La ciudad y los días
Siempre nos quedará París
DURANTE el largo tiempo de confinamiento, hubo gente que se dedicó a escribir diarios. Me abstuve yo, ante tanto superávit de dietarios. Sin embargo, en este tiempo raro que nos ha tocado vivir —que es cierto que es nuevo, pero para nada normal, por mas que se empeñen en llamarlo así—, sí que me aborda la tentación de ir confeccionando un inventario de rarezas, de esas cosas y comportamientos que persisten en resultar extrañas por más que nos tengamos que acostumbrar a su visión o a su misma vivencia. Relaté en mi última columna algunas de esas percepciones, y en esta añadiré alguna otra extrañeza o paradoja. Una de ellas vendría de la asociación entre mar y mascarilla, porque uno, que se confiesa rutinario caminante por la orilla en horas de marea baja, ya se ha plegado al cumplimiento de la norma.
Paseo con el tapabocas incorporado, mientras que a mi alrededor va y viene la gente sin él. En mis trayectos, me suelen rebasar corredores, que no están obligados a llevarla, y que pasan a mi lado resoplando no sé cuántas gotículas.

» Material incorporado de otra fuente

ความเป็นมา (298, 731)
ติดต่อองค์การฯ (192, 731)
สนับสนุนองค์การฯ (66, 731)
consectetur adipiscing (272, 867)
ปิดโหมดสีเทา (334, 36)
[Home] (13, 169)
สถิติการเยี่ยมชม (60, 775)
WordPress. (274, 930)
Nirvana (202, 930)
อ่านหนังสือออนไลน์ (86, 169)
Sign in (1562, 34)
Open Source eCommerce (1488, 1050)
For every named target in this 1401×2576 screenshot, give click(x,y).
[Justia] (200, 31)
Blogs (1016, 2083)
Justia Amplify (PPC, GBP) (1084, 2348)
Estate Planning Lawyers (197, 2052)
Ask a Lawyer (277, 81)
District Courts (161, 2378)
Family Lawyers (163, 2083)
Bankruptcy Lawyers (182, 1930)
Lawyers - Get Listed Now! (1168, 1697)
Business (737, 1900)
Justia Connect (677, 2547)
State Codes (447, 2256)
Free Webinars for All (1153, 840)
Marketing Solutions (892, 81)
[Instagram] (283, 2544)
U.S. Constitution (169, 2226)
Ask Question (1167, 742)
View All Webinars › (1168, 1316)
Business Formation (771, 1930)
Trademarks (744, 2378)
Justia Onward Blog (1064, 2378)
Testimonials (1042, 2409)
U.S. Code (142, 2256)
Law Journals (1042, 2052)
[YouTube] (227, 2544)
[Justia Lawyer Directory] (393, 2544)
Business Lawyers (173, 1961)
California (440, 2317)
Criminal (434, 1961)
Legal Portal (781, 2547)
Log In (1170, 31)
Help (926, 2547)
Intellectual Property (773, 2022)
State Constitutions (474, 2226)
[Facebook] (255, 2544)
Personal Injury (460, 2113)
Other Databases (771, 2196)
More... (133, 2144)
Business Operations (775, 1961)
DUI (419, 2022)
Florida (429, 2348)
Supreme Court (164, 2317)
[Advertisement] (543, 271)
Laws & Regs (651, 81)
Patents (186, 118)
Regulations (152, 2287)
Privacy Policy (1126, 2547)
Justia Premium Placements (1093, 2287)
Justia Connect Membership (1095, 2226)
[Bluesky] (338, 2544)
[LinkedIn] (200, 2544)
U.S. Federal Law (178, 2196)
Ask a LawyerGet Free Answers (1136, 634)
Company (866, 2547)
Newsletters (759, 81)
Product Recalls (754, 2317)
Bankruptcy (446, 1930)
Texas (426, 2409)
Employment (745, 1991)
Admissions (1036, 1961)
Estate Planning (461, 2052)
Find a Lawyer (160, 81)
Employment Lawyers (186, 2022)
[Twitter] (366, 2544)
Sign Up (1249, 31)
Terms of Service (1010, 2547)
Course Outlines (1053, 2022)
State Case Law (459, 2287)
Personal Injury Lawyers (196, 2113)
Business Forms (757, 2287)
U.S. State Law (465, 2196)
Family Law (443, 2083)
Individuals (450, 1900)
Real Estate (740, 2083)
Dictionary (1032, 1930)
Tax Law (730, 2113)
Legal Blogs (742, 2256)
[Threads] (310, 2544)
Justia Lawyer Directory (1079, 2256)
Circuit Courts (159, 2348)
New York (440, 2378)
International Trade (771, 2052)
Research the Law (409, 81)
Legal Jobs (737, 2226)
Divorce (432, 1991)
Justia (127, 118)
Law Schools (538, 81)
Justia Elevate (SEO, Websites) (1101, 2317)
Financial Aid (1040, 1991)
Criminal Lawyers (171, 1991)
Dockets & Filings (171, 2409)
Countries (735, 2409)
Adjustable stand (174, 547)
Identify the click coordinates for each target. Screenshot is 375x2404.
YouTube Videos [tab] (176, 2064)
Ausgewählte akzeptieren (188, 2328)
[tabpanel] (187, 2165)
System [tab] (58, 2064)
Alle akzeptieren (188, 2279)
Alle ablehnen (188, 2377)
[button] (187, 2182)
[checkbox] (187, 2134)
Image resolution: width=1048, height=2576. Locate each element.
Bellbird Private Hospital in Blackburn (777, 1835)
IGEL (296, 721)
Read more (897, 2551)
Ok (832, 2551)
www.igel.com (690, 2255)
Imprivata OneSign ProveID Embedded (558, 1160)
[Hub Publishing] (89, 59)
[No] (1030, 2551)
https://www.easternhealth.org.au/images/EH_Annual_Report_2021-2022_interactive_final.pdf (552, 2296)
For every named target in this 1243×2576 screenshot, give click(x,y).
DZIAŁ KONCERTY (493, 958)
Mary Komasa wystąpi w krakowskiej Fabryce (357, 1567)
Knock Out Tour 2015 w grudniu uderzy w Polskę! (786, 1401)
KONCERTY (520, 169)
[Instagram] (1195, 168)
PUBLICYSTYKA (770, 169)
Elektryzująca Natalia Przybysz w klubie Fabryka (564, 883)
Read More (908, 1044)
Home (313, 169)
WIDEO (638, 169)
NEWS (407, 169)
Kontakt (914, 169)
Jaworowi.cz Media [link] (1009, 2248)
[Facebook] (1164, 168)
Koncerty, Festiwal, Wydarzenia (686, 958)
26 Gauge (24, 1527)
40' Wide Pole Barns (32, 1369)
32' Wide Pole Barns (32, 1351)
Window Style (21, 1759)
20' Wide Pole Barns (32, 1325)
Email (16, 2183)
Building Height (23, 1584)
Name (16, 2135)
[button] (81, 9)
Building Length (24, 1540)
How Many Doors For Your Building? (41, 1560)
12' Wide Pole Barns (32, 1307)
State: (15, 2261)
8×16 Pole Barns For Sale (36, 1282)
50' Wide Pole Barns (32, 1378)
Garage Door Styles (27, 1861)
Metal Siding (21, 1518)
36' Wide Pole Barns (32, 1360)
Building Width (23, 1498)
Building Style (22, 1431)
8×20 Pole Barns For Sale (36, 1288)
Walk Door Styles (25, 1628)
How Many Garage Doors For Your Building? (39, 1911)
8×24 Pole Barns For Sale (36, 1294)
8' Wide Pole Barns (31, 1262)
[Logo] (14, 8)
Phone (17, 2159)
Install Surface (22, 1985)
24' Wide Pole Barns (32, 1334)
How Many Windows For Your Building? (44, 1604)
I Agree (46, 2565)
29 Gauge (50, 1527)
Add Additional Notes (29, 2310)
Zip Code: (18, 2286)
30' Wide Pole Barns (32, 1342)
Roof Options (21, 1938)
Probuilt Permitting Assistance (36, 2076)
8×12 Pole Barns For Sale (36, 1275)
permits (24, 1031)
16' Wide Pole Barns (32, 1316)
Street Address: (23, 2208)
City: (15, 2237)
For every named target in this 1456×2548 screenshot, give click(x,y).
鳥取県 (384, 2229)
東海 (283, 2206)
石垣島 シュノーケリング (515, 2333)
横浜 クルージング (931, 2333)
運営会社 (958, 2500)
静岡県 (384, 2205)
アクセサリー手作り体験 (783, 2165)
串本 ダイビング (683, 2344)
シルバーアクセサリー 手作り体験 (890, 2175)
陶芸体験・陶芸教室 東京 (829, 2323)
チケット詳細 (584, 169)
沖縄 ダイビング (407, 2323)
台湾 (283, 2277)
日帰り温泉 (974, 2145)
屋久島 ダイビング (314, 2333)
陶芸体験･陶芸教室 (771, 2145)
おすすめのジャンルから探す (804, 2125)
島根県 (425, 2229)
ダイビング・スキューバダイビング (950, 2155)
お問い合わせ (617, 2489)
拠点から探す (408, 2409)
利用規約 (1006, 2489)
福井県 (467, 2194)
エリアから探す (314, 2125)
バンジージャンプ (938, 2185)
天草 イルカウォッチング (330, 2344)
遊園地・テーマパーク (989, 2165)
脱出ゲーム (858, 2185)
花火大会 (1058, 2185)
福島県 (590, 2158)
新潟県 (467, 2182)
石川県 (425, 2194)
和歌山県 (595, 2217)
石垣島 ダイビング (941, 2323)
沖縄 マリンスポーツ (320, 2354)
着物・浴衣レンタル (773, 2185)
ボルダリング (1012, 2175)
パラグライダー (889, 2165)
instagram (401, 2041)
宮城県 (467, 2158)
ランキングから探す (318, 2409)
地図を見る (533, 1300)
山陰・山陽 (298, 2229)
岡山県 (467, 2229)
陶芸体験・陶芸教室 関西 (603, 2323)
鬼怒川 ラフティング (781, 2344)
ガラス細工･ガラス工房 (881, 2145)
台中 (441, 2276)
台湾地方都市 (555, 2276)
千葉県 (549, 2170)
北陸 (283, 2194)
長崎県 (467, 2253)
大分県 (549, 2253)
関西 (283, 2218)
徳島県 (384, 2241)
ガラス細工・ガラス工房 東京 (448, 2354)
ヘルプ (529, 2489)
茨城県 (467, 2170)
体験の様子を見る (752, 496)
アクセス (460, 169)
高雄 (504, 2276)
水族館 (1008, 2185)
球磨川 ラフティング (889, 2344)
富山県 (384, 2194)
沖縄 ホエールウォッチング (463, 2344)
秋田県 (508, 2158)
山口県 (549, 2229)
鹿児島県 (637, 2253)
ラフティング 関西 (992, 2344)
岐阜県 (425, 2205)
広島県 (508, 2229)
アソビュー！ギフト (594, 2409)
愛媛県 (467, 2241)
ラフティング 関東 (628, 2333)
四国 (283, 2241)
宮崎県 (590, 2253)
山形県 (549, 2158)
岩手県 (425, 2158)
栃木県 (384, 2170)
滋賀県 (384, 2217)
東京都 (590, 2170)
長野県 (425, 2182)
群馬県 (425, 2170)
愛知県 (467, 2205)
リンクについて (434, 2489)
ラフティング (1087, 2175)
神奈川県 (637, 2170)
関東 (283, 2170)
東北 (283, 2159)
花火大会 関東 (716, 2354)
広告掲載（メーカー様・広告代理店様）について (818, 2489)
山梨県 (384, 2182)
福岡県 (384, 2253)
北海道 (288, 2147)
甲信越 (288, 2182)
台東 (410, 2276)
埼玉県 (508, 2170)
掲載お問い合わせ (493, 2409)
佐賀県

Nada que hacer, el caminar no está considerado actividad deportiva, así que seguiré ahorrando en protector solar, pues ya voy bien protegido. Pero esto no es más que un chiste ante la mayor extrañeza que personalmente siento estos días. Si sales, aunque sea poco, es normal que te encuentres a personas que quieres, a las que te alegras de ver de forma instantánea. Casi se te van los brazos y el cuerpo entero a la búsqueda del merecido encuentro, pero te quedas, como los malos porteros, a media salida. Y es muy fustrante, porque lo del choque de codos me resulta una impostura algo ridícula. No sé si a la vuelta del verano continuaré esta compilación. Entre tanto, tengan unas felices vacaciones.